Take Action to help in the community-wide sustainability initiative to make Providence a greener, healthier, more livable city.
Grow your own food
• Grow some of your own food in your backyard or local community garden. Check out Southside Community Land Trust or URI’s Land Grant Program for more info on community gardens.
Support local farmers markets and restaurants
• Farm Fresh RI offers a comprehensive local food guide. 22 farmers markets in Rhode Island including 10 in Providence listed on the website accept SNAP/EBT.
Join a CSA
• Sign up for a locally sourced market share or community supported agriculture (CSA) to get food fresh from the farm every week.
Walk, Bike, and Take RIPTA
• Avoid using your car when possible. Encourage your employer to offer better commuter benefits such as public transportation passes, bike racks, and in-office showers. Track your green trips and get rewards via NuRide!
When you do use your car, use it more efficiently. Accelerating slowly and smoothly, driving the speed limit, maintaining a steady speed, and anticipating your stops and starts can save more than a ton of carbon dioxide per year.
Be a better and safer biker
• Always wear a helmet, stay visible with bright colors and a headlight at night, learn bicycling hand signals, and follow all rules of the road.
• Carpool to school or work using websites such as NuRide.

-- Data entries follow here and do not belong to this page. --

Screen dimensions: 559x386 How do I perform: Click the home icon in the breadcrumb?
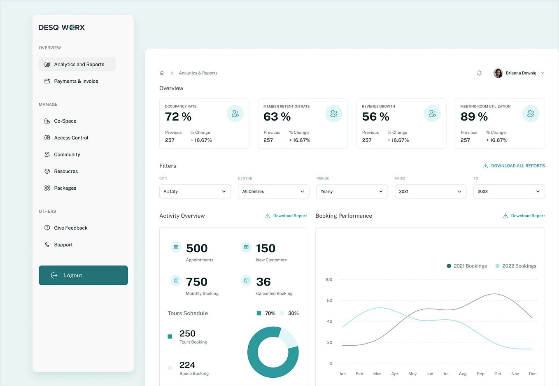[x=162, y=73]
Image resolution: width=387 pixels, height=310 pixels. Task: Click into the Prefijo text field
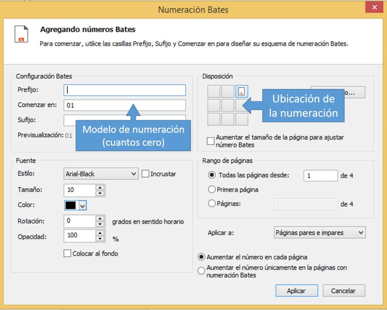[x=125, y=90]
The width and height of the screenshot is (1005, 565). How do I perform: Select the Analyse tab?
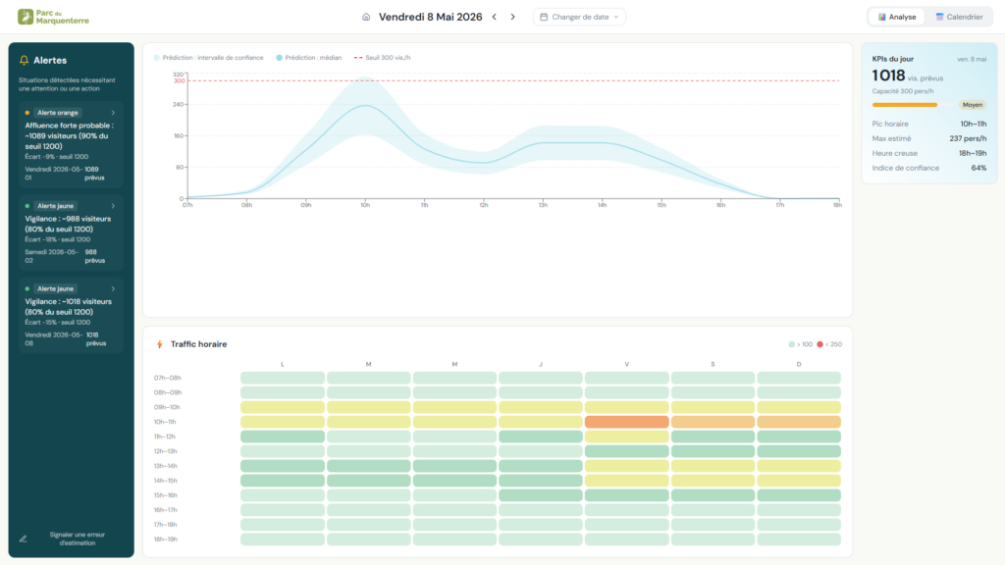[x=897, y=17]
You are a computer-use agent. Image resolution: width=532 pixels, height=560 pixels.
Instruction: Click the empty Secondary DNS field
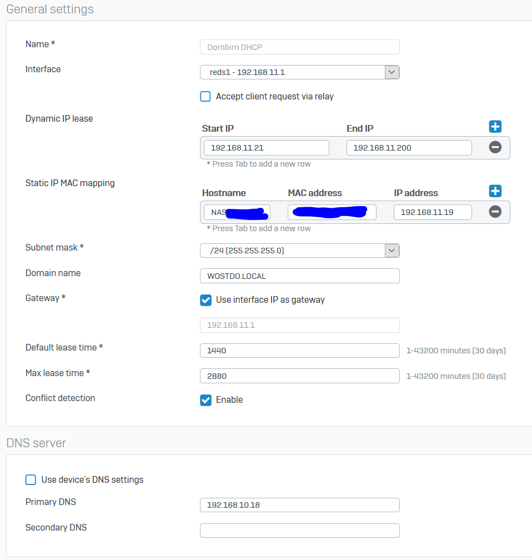(x=299, y=531)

Recycle your plastic, paper, glass, and cans
- Recycle all clean plastic containers up to 2 gallons, paper, glass and cans in designated city recycling bins. Learn more about what can be recycled
• Consider composting in your backyard to keep organic waste out of the landfill.

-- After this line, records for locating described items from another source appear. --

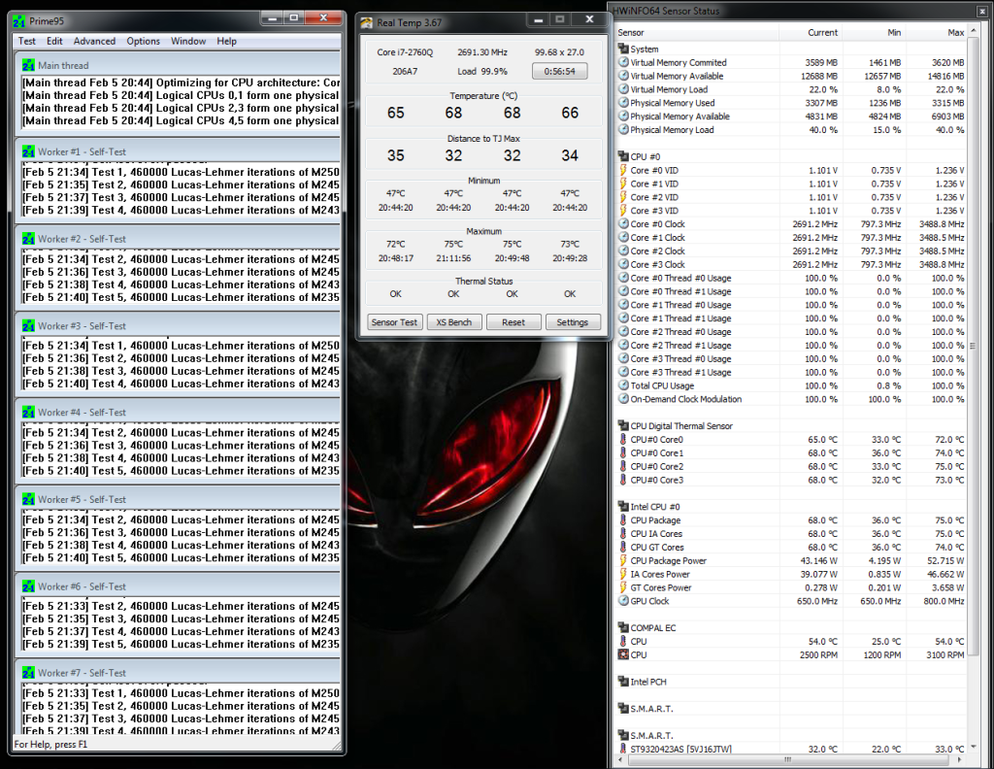Click the Main thread window icon
The image size is (994, 769).
[x=28, y=66]
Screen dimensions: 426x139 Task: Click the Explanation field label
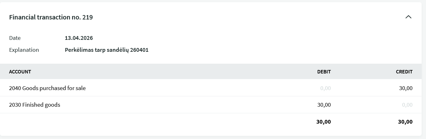coord(24,50)
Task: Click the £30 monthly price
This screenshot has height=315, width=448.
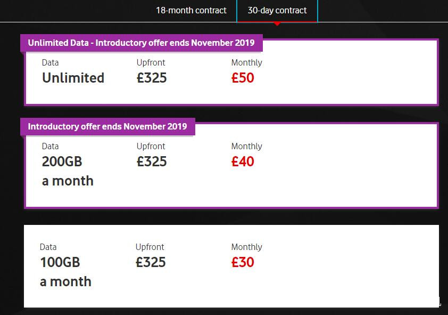Action: (x=243, y=262)
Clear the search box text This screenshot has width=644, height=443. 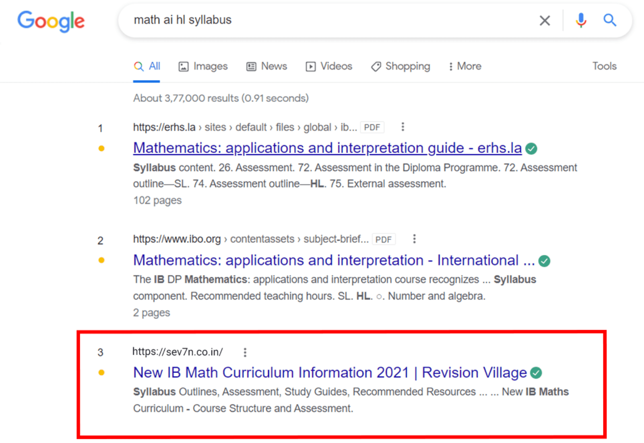(x=545, y=20)
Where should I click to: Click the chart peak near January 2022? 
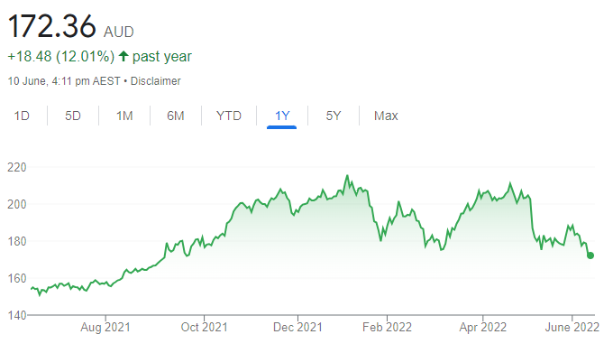point(347,176)
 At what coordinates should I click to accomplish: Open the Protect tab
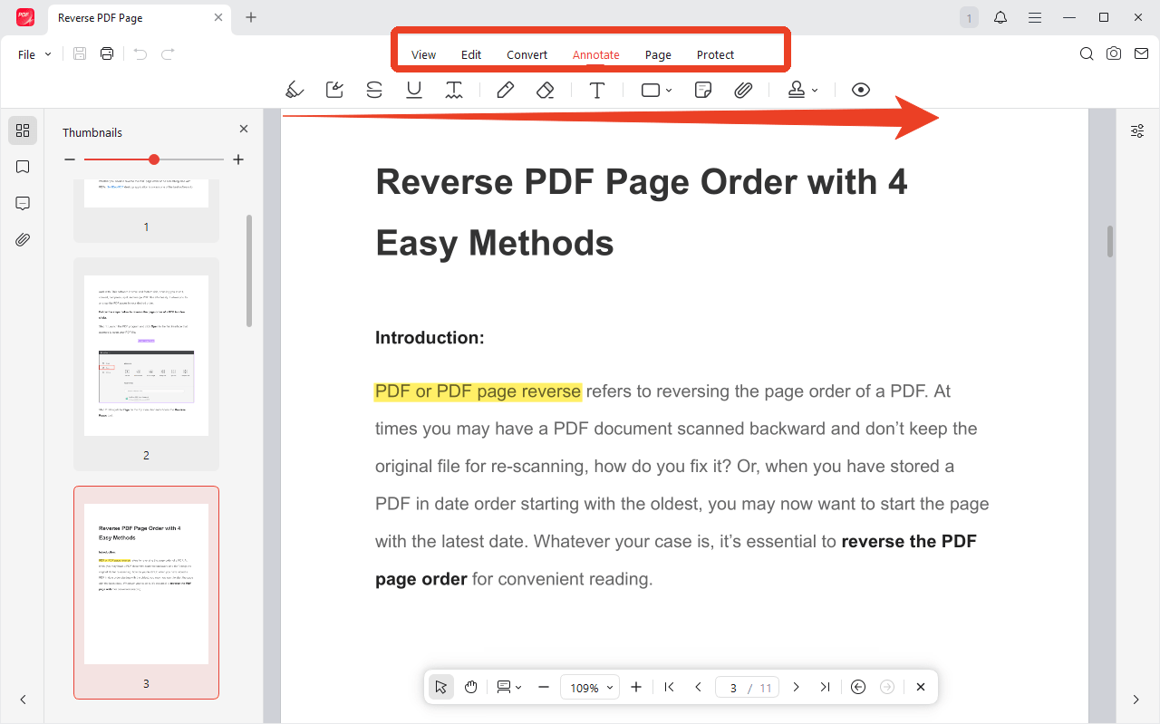(x=715, y=54)
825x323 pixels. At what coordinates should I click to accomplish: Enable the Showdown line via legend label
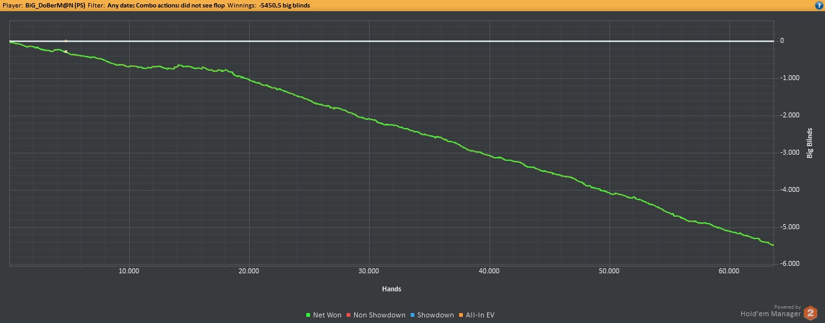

• Drop off your food scraps at your neighborhood compost site. Visit Healthy Communities to find the nearest site.
• Compost your leaf and yard waste April – December by placing in paper bags or in a clearly labeled open barrel on your regular trash day.
Recycle your used textiles at Goodwill
• Recycle your used textiles at Goodwill Industries and portion of the proceeds from the collected materials will help to fund recreation programs in Providence parks.
Use re-useable shopping bags
• Avoid plastic shopping bags and take your own to the store. Buying products without excess packaging and bringing your own shopping bags reduces energy usage and keeps excess waste out of municipal landfills, our waterways, and the ocean.
• Practice water conservation to both protect the environment and to save money. To see how, visit EPA’s WaterSense.
Reduce stormwater runoff
• When it rains, dog poop, lawn chemicals, oil spills and other pollutants get carried by stormwater runoff into our lakes, ponds, and streams. Click here for more information and tips on how you can do your part.
Plant a Tree
• You and your neighbors can easily apply for a grant to get free trees planted on your street from the Providence Neighborhood Planting Program (PNPP).
SIGN UP FOR A NO COST ENERGY ASSESSMENT
• National Grid offers home energy assessments that provide information on how to save energy and reduce your utility bills at home. To sign up, call RISE Engineering at (800) 422-5365 or go to RISE Engineering.
FIND YOUR FOUR!
• Visit FindYourFour.com to identify four simple energy actions you can take to reduce your energy usage.
• Consider photovoltaic panels to generate electricity for your home or business. More information>>
• Attend public meetings about new developments and challenge developers to think about community and environmental sustainability.
Show support for your community
• Support community benefits agreements when there is a proposed development being planned for your neighborhood that could create jobs for neighborhood residents, provide affordable housing, or bring other value to the area.
JOIN YOUR LOCAL PARK’S FRIENDS GROUP
• Join your local park’s friends group. Learn about more opportunities at the Partnership for Providence Parks.
Help transform vacant lots and buildings
• Be proactive about vacant lots or empty buildings in your neighborhood that could be rehabilitated into positive community spaces. Talk to staff in the City Planning office or at the Rhode Island DEM.